TEXT SEGMENT:
☆ ☆ ☆ ☆ ☆ ☆ ☆

Updated April 13, 2023
Introduction to torch.nn Module
The basic idea behind developing the PyTorch framework is to develop a neural network, train, and build the model. PyTorch has two main features as a computational graph and the tensors which is a multi-dimensional array that can be run on GPU. PyTorch nn module has high-level APIs to build a neural network. Torch.nn module uses Tensors and Automatic differentiation modules for training and building layers such as input, hidden, and output layers.
Modules and Classes in torch.nn Module
Pytorch uses a torch.nn base class which can be used to wrap parameters, functions, and layers in the torch.nn modules. Any deep learning model is developed using the subclass of the torch.nn module it uses method like forward(input) which returns the output. A simple neural network takes input to add weights and bias to it feed the input through multiple hidden layers and finally returns the output. Here we will learn in brief the classes and modules provided by torch.nn.
torch.nn module provides a class torch.nn.Parameter() as subclass of Tensors. If tensor are used with Module as a model attribute then it will be added to the list of parameters. This parameter class can be used to store a hidden state or learnable initial state of the RNN model.
Container classes are used to create a complex neural network. Containers uses nn.Container() class to develop models.It is a base class to create all neural network modules. Modules are serializable and may have other modules added to the model which forms a tree like structure.
|torch.nn.Module||It is a base class used to develop all neural network models.|
|torch.nn.Sequential()||It is a sequential Container used to combine different layers to create a feed-forward network.|
|torch.nn.ModuleList()||This is similar to the indexed Python list which holds submodules in a list.|
|torch.nn.ModuleDict()||This class creates a python dictionary that holds submodules.|
|torch.nn.ParameterList()||This is similar to the indexed python list which holds parameters in a list.|
|torch.nn.ParameterDict()||This class creates a python dictionary that holds parameters.|
Pytorch provides different modules in torch.nn to develop neural network layers. We can configure different trainable layers using a respective class from torch.nn Module.

☆ ☆ ☆ ☆ ☆ ☆ ☆

Stored dataset items:
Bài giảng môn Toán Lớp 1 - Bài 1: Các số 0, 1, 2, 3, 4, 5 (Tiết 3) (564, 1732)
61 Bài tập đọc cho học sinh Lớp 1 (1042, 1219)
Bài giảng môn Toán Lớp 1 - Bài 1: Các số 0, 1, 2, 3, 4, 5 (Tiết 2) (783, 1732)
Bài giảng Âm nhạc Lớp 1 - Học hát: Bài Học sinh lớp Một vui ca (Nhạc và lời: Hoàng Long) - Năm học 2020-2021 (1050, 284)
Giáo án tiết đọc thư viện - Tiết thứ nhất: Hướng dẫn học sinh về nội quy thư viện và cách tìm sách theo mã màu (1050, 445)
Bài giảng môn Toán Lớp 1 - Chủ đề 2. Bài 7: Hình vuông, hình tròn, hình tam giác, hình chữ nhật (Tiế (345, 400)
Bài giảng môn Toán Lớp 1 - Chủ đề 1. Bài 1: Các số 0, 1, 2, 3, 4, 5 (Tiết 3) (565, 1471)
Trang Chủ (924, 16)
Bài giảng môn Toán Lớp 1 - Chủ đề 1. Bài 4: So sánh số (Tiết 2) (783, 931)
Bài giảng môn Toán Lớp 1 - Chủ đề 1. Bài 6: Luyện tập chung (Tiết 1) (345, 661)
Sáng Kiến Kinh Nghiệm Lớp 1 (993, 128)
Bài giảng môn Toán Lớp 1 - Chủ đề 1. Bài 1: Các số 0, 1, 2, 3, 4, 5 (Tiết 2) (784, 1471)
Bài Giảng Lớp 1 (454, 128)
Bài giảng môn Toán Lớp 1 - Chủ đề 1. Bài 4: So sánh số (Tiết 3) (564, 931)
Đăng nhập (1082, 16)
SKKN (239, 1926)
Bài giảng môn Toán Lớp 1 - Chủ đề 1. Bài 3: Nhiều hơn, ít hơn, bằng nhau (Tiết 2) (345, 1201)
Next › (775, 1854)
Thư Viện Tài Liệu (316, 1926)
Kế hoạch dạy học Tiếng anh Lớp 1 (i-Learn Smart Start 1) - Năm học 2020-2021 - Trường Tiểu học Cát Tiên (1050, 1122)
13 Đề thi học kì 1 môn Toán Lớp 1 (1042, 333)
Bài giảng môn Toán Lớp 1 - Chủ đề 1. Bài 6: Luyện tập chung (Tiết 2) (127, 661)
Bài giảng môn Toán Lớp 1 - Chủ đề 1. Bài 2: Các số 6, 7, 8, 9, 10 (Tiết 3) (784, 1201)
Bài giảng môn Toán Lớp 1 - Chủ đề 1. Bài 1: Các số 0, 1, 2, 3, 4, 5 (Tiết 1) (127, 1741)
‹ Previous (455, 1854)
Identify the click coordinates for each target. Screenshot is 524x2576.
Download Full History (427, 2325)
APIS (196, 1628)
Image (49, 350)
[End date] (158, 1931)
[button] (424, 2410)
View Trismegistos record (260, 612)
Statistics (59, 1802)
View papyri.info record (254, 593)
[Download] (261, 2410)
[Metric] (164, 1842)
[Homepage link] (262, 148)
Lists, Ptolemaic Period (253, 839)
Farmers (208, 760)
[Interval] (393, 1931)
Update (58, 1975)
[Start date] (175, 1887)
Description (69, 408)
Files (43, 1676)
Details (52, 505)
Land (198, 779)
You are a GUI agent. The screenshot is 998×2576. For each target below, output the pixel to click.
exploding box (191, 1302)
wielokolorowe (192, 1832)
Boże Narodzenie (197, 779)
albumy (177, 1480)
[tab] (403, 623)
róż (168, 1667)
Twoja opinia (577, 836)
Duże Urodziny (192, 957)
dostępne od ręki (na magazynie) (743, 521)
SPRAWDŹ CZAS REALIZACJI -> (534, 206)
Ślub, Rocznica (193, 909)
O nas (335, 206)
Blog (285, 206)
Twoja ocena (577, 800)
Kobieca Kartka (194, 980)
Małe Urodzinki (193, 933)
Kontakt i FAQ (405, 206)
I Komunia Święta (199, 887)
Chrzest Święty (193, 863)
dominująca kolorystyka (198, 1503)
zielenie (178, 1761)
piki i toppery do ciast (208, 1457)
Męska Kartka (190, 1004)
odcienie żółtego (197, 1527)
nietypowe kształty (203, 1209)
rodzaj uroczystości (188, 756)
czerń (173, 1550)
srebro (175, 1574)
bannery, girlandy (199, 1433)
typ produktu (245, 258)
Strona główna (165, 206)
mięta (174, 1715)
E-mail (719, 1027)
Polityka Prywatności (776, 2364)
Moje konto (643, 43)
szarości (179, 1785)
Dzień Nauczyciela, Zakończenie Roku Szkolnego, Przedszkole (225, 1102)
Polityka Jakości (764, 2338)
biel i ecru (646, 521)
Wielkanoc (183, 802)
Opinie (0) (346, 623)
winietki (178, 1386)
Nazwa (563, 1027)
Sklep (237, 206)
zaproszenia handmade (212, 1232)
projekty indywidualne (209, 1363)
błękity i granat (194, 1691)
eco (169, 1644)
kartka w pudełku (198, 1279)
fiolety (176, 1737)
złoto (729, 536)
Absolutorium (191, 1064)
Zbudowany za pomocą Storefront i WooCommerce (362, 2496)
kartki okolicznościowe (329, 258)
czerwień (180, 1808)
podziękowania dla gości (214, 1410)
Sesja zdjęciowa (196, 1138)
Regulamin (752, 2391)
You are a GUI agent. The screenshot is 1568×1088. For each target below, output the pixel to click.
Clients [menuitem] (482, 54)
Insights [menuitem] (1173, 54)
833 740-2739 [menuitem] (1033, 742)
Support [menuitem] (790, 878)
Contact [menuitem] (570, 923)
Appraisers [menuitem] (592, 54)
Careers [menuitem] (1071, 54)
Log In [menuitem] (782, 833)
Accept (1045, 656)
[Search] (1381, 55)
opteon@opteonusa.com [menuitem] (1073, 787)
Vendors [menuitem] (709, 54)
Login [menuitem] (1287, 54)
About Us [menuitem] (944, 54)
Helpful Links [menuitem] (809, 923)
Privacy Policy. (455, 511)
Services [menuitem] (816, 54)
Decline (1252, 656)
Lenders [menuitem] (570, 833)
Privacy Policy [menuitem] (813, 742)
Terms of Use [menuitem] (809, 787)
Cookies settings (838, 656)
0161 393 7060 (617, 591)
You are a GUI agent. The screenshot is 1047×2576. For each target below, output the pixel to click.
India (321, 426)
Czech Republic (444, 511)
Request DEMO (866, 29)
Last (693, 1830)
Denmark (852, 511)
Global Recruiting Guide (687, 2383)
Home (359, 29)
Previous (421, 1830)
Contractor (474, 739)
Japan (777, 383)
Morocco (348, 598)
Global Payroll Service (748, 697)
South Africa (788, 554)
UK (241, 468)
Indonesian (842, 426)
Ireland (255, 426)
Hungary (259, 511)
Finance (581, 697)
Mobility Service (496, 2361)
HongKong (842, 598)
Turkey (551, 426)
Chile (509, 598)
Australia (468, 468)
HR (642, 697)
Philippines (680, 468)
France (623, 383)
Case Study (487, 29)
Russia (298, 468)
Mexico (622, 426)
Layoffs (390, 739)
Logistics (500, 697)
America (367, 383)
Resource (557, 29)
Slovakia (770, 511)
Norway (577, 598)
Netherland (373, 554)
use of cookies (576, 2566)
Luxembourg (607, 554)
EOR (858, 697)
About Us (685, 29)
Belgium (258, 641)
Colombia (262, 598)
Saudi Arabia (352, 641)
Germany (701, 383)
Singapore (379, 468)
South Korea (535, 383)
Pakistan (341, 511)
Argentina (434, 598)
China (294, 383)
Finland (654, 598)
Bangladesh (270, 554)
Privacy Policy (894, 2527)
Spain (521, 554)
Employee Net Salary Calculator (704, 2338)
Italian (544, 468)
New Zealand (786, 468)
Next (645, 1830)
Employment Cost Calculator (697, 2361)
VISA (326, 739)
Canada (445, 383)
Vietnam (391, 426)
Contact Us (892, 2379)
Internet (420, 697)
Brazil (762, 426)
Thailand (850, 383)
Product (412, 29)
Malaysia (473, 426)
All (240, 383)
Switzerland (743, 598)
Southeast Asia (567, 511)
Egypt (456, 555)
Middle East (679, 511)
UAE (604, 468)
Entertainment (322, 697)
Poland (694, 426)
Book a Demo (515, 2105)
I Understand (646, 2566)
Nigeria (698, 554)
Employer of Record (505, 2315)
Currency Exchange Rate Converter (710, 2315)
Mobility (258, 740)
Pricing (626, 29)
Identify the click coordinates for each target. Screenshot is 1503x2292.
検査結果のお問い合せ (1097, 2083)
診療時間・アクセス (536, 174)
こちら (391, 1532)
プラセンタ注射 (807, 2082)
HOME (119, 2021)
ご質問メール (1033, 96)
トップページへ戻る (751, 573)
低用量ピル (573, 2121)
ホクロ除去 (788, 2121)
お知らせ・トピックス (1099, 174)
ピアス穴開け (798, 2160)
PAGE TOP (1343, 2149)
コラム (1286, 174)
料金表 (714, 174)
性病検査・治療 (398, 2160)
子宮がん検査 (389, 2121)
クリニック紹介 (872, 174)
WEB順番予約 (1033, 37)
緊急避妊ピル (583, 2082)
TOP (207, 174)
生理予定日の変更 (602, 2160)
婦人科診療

☆ ☆ ☆ ☆ ☆ ☆ ☆

WHAT TO DO:
1 - Per the torch.nn text, which class does torch.nn provide as a subclass of Tensors?
2 - From the torch.nn text, quote the stretch from "Container classes are" through "tree like structure.".

TASK-BY-TASK SOLUTIONS:
1 - torch.nn.Parameter()

2 -
Container classes are used to create a complex neural network. Containers uses nn.Container() class to develop models.It is a base class to create all neural network modules. Modules are serializable and may have other modules added to the model which forms a tree like structure.